Das Buch seiner größten und außergewöhnlichsten Fußball-Saison ist dick. Ein echter Wälzer. Weit über 100 Seiten sind zusammengekommen, von jener legendären Verbandsliga-Saison 1975/1976, als Klaus Pophal den 1. FC Osterholz-Scharmbeck nach einer sensationellen Spielzeit in die Landesliga führte. Zum Vergleich: Damals war das die vierthöchste Liga in Deutschland, die heutige Regionalliga. Der zuvor neun Jahre beim SV Blau-Weiß Bornreihe tätige Pophal hatte damit endgültig den Gipfel erklommen – und wollte diese außergewöhnliche Leistung für die Geschichtsbücher auch tatsächlich in einem solchen verewigen.
So entstand ein einzigartiges Zeitdokument, das für jeden Fan des hiesigen Amateursports einer Art Bibel gleichkommt. Gespickt mit Namen und Spielen, die bis heute unvergessen sind. „Hexe“ Wendelken, „Pummel“ Stöhr, „Wischi“ Kamp oder Wolfgang Neika. Noch immer stehen diese Namen für die glanzvollen FCO-Jahre, die Zeit, als die „Weinroten“ zur Beletage der norddeutschen Fußballszene gehörten und sogar Bundesligist Werder Bremen ein 1:1 abtrotzten. Und ganz eng mit dieser Leistung verbunden ist der Name Klaus Pophal. Doch nicht nur den FCO hat der frühere Ritterhuder Schulleiter maßgeblich geprägt. Vor allem die Spuren, die der mittlerweile 85-Jährige beim SV Blau-Weiß Bornreihe hinterlassen hat, wirken bis heute nach. Und auch beim FC Hambergen hat Pophal Mitte der 1980er-Jahre noch einmal Dutzende von Spielern – und späteren Trainern – nachhaltig geprägt.
Während es das Buch seiner größten Saison also tatsächlich in gedruckter Form gibt, so wäre das Buch über Pophals Fußballerleben wohl eine Enzyklopädie mit dutzenden Bändern.

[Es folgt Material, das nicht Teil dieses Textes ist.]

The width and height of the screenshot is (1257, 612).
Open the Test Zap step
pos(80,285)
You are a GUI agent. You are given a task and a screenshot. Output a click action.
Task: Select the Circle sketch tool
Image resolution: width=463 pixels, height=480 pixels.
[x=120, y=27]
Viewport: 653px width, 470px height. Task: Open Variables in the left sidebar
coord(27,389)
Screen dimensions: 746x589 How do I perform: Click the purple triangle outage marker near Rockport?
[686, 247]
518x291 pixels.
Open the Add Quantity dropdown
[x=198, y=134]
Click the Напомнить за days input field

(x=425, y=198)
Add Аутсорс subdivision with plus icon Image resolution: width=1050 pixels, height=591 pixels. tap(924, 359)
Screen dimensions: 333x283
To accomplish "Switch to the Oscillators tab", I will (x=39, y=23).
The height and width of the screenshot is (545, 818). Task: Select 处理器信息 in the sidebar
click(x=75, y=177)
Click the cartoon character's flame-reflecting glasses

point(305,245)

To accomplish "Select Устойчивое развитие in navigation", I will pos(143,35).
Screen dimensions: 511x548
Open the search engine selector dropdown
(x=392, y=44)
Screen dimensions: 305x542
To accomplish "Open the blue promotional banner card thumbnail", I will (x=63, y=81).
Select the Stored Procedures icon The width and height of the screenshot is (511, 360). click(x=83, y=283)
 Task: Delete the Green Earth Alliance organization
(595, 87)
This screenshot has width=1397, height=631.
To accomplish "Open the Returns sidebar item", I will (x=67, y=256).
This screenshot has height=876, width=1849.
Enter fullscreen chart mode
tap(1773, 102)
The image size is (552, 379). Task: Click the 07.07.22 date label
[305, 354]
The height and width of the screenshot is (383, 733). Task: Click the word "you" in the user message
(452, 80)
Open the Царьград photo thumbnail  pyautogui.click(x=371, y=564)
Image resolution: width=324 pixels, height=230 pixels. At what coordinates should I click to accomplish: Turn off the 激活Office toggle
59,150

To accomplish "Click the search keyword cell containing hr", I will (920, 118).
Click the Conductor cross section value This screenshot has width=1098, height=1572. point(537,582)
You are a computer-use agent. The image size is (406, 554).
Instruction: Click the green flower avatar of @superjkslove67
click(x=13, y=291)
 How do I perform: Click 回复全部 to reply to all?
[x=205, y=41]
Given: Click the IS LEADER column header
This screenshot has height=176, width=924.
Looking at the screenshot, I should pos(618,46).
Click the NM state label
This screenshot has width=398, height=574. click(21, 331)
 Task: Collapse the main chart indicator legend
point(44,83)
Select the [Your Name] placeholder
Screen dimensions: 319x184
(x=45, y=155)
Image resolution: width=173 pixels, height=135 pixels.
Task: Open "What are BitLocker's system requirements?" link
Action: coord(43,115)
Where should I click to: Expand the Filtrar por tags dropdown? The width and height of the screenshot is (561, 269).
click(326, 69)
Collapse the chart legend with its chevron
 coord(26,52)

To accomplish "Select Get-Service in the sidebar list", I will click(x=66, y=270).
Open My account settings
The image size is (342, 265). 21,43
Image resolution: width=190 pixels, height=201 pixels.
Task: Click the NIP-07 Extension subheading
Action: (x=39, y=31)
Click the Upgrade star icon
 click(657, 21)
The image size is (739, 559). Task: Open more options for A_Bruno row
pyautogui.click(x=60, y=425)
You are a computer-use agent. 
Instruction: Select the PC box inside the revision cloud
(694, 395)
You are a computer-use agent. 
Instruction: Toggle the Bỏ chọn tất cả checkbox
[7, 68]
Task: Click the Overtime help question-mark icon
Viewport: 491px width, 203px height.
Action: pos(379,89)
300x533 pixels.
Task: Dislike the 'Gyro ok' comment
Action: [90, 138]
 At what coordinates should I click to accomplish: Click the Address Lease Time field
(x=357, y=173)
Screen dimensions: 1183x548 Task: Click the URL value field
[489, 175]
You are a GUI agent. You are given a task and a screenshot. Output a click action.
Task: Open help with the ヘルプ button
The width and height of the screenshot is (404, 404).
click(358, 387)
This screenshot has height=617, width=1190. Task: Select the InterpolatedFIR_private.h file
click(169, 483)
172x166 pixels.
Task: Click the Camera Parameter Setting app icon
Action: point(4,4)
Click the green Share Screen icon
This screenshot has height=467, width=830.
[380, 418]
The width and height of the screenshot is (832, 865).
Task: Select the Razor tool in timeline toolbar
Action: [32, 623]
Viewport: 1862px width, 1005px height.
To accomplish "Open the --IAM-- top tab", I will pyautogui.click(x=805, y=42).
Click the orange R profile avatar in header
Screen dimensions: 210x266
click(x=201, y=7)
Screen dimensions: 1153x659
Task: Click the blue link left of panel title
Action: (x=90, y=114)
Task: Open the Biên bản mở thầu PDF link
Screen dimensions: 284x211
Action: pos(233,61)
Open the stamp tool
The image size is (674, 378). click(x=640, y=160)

Und dann ist da neben dem Fußballer Pophal ja auch noch der Mensch Pophal. Geboren in Hamburg, am 7. Juni 1935, aufgewachsen in Hinterpommern, nach Kriegsende als Zehnjähriger mit der Mutter und dem vier Jahre jüngeren Bruder über diverse Lager in Mecklenburg-Vorpommern irgendwann im beschaulichen Rethwisch in der Nähe von Itzehoe gelandet. Es ging ums Überleben und Fußball war oftmals die einzige Flucht aus dem tristen Alltag.
Über einen Onkel mütterlicherseits bekam die junge Familie – der Vater war mittlerweile aus der Gefangenschaft zurückgekehrt – eine kleine Wohnung in Hamburg-Hammerbrook. Vier Personen, zwei Zimmer. Aus heutiger Sicht kaum vorstellbar. In damaligen Verhältnissen war es mehr als die meisten anderen hatten. Der jugendliche Klaus Pophal machte sein Abitur in der Hansestadt und begann zu studieren, Lehramt. Englisch, Latein und natürlich Sport. Das Leben verlief langsam in die richtigen Bahnen. Und Pophal war fest entschlossen, die Weichen eigenständig zu stellen.
Sein Studium finanzierte er sich mit Gelegenheitsjobs auf dem Bau. „Ich war immer arbeitswillig. Außerdem musste meine Mutter die Familie ernähren, da sollte sie nicht auch noch mein Studium finanzieren“, erinnert sich Pophal. Und seine positive und weltoffene Einstellung schien ihn direkt zum Erfolg zu führen. Nach dem Staatsexamen hatte Pophal sofort ein entsprechendes Jobangebot, hätte früh als Lehrer anfangen können. Doch der junge Mann wollte sich weiterbilden – und etwas von der Welt sehen. So zog es ihn 1959 an die East Barnet School nach Nord-London, wo er ein Jahr seine angelsächsischen Sprachkenntnisse perfektionierte und schließlich mit einem herausragenden Zeugnis zurückkehrte.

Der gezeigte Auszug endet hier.